*** Exercise text ***

With our investment news briefs, Money Morning provides investors with a quick overview of the most important investing news stories from all around the world.
IMF to Raise Global Growth Forecast; CIC Investing $1 Billion in Oaktree; Yen Highest in Eight Months; Bombardier JV Wins China Contract; World Bank President Wary of Fed's Power; Trichet: Don't Stop Stimulating; Germany Election Sparks Stock Rally; India Auctioning Billions of Oil and Gas Areas
- The International Monetary Fund (IMF) will bump up its global growth forecast in the next few days, Reuters reported. According to Murilo Portugal, the fund's deputy managing director, the IMF will raise its forecast for 2010 global growth from 2.5% to 3.0%. The change will account for a faster recovery than anticipated in major economies.
- China Investment Corp., China's sovereign-wealth fund, said it will invest about $1 billion in Oaktree Capital Management LP, The Wall Street Journal reported. Oaktree, a Los Angeles-based asset management firm that oversees more than $60 billion in assets, was one of the nine firms picked by the U.S. Treasury Department to help the government get rid of toxic assets. Oaktree is expected to invest the CIC's money in distressed debt and other fixed-income assets, sources told The Journal.
- The yen yesterday (Monday) reached an eight-month high against the dollar amid speculation that Japan's government will allow its currency to appreciate, Bloomberg News reported. "The Japanese finance minister talked down the risk of currency intervention, and that is a red flag to the bulls," Paul Robson, a currency strategist at Royal Bank of Scotland Group PLC (NYSE ADR: RBS) in London, told Bloomberg. "I expect the yen to move stronger against the dollar."
- Shares of Bombardier, Inc. yesterday (Monday) rallied after the aircraft and rail manufacturer said its joint venture in China had been selected to supply 80 trains for China's growing high-speed railroad network, MarketWatch reported. Bombardier said the contract from the Chinese government is worth about $4 billion, and it will receive about half of that.

*** End of Exercise text ***
*** Supplied entries ***

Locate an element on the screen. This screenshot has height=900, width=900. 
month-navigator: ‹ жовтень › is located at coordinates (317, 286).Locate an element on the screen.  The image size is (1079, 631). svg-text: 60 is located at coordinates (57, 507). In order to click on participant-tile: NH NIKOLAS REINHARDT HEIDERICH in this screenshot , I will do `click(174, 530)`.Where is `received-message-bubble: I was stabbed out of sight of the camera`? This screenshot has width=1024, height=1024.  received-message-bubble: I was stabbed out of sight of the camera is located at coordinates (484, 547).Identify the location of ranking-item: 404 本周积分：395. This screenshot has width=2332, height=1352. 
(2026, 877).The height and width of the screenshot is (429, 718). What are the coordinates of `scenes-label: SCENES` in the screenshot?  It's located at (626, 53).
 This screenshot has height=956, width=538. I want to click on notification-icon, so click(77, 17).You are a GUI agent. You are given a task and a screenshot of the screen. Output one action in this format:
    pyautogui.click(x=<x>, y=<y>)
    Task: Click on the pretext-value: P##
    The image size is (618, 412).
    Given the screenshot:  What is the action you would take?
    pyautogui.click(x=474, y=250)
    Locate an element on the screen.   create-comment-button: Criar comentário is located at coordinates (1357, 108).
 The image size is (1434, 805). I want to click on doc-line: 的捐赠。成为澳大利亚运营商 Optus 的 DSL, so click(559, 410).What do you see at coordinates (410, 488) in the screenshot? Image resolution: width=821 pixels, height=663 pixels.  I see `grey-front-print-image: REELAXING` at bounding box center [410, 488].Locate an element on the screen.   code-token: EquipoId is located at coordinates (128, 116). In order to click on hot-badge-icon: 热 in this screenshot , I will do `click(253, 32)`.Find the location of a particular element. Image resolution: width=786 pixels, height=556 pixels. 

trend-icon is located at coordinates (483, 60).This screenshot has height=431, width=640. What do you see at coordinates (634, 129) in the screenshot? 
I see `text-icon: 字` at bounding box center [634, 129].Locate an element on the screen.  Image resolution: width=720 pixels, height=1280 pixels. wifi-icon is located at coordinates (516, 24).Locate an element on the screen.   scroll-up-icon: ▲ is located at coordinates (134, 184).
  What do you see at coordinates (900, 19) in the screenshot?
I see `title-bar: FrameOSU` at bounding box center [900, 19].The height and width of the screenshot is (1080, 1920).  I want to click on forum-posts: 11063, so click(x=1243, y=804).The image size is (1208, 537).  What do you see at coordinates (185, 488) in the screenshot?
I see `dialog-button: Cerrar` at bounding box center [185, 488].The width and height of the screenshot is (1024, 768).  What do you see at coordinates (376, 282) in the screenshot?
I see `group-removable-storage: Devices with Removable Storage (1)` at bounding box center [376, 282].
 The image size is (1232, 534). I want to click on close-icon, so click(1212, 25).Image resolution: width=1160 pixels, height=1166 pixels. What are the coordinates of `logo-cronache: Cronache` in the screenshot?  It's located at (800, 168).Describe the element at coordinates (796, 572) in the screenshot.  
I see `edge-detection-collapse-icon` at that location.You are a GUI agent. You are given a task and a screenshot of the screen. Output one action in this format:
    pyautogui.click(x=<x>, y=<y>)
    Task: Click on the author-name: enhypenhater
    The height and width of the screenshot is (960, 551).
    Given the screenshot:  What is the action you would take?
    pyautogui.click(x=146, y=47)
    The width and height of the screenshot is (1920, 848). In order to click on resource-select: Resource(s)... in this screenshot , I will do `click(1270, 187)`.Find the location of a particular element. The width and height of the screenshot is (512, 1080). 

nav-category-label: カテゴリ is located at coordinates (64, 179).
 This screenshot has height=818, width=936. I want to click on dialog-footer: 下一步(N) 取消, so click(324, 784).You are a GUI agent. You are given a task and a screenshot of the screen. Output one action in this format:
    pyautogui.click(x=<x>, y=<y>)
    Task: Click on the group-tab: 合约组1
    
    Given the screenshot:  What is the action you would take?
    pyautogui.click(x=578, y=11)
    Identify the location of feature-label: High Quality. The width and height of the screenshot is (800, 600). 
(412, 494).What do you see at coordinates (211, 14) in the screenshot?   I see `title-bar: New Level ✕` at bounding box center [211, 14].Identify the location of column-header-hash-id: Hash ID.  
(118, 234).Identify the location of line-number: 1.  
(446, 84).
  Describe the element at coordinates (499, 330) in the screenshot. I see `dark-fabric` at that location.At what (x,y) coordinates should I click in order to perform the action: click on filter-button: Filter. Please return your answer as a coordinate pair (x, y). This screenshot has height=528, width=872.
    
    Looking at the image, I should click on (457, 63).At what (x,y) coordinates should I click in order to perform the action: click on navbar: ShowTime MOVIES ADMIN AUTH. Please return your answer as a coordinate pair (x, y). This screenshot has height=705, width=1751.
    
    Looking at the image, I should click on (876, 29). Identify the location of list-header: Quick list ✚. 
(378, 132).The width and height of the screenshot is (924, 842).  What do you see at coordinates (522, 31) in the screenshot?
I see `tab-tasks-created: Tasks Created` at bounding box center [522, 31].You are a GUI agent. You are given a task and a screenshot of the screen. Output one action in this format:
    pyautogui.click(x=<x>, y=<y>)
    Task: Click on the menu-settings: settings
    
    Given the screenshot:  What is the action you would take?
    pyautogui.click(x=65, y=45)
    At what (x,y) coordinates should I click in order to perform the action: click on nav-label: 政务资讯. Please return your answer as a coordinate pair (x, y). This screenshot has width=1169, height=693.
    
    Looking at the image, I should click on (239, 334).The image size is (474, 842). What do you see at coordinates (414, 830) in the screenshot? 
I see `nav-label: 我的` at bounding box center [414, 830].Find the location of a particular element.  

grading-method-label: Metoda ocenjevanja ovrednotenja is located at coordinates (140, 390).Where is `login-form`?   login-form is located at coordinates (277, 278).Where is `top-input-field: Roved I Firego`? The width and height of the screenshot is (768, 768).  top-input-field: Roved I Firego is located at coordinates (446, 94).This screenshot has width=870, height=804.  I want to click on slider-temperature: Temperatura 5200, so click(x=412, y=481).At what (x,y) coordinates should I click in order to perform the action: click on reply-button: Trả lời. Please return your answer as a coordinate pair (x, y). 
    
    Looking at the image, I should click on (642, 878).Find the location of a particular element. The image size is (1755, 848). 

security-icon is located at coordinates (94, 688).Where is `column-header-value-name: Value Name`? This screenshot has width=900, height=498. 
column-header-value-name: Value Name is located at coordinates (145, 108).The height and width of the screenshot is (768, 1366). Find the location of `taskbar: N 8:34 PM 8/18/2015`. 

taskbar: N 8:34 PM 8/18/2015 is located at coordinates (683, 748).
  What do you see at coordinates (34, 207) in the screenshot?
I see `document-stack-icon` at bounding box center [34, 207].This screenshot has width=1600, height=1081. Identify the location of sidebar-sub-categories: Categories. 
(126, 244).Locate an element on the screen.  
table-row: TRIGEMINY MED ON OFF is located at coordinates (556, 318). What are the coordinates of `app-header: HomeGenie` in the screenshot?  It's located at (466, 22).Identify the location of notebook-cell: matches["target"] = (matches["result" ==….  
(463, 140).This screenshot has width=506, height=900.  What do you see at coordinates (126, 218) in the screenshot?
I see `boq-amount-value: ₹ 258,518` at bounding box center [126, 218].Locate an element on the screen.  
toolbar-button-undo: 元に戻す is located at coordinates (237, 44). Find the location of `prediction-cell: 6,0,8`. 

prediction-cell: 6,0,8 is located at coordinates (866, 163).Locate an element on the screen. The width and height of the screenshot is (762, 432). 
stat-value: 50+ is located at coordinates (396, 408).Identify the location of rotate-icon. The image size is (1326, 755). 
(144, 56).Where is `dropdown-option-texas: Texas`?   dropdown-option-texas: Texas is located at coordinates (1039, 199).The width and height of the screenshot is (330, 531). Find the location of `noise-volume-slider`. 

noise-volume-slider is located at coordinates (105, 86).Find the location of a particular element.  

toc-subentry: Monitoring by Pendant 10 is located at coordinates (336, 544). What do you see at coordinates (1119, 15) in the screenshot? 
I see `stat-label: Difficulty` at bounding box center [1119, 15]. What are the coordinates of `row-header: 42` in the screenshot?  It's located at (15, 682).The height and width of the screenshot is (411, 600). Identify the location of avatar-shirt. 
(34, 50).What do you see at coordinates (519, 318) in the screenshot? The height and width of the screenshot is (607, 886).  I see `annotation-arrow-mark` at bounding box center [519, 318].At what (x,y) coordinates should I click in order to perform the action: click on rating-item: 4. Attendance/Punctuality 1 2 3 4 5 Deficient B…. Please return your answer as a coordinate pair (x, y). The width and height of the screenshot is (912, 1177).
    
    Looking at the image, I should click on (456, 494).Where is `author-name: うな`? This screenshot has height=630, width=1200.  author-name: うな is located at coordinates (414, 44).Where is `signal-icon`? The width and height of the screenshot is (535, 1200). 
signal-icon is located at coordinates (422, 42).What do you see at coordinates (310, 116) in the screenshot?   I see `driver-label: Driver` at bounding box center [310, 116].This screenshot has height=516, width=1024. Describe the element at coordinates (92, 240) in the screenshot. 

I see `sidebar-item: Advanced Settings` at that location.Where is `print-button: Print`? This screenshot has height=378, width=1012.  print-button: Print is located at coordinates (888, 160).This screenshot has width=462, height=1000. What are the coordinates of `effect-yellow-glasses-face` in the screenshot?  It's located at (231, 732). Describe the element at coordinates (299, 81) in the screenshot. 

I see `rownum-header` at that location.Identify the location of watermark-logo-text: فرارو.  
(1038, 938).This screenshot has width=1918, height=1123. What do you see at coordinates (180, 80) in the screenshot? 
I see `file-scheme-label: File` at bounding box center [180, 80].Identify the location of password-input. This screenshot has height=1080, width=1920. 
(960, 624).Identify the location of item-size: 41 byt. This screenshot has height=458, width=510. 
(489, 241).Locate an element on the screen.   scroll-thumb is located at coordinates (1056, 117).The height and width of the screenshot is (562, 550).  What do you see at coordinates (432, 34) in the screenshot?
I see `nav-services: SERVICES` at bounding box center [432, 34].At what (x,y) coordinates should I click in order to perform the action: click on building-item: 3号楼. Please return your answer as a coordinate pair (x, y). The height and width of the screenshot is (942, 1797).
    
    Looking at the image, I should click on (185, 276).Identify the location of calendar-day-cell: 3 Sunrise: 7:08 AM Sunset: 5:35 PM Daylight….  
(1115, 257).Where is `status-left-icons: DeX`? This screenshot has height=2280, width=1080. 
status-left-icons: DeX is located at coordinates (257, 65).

*** End of Supplied entries ***

> [Activity list]
A. Reproduce the investment news briefs from "- The yen yesterday" to "half of that.", replacing "railroad" with "rail".
B. Write the next part of the investment news briefs, picking up after their final sentence.

> [Your responses]
A.
- The yen yesterday (Monday) reached an eight-month high against the dollar amid speculation that Japan's government will allow its currency to appreciate, Bloomberg News reported. "The Japanese finance minister talked down the risk of currency intervention, and that is a red flag to the bulls," Paul Robson, a currency strategist at Royal Bank of Scotland Group PLC (NYSE ADR: RBS) in London, told Bloomberg. "I expect the yen to move stronger against the dollar."
- Shares of Bombardier, Inc. yesterday (Monday) rallied after the aircraft and rail manufacturer said its joint venture in China had been selected to supply 80 trains for China's growing high-speed rail network, MarketWatch reported. Bombardier said the contract from the Chinese government is worth about $4 billion, and it will receive about half of that.

B.
- World Bank President Robert Zoellick said he is wary about the power attained by the U.S. Federal Reserve during the financial crisis, as well as the future of the dollar, Reuters reported. "It should not be a surprise that American democracy is hesitating about authorizing the Fed to supervise systemic banking as well as operating monetary policy, adding to its power," Zoellick said in a speech prepared for delivery at Johns Hopkins University's School of Advanced International Studies.
- Jean-Claude Trichet, European Central Bank (ECB) president, said emergency economic measures shouldn't be geared down as the global economy begins emerging from the financial crisis, Bloomberg reported. "It would be premature to declare the crisis over," Trichet told the European Parliament in Brussels. "Now is not the time to exit. However, at some point in time an exit strategy will have to be implemented. The ECB has an exit strategy and stands ready to put it into action when the time comes."
- Germany's stock market, particularly its nuclear power plant operators, rose after Chancellor Angela Merkel's conservative CDU/CSU bloc won 33.8% of the vote in Sunday's election, MarketWatch reported. The pro-business Free Democratic Party captured 14.6% of the vote, leading investors to believe a center-right coalition will be formed.
- India's largest auction of oil and gas areas may attract as much as $5 billion in work commitments from energy titans, Bloomberg reported. According to V.K. Sibal, India's oil regulator, explorers may bid for more than 90% of the 70 areas being auctioned. India is trying to cut its oil imports, and may soon shift to an open acreage policy for awarding oil and gas areas, one where explorers would bid on areas after looking at seismic data, Sibal said.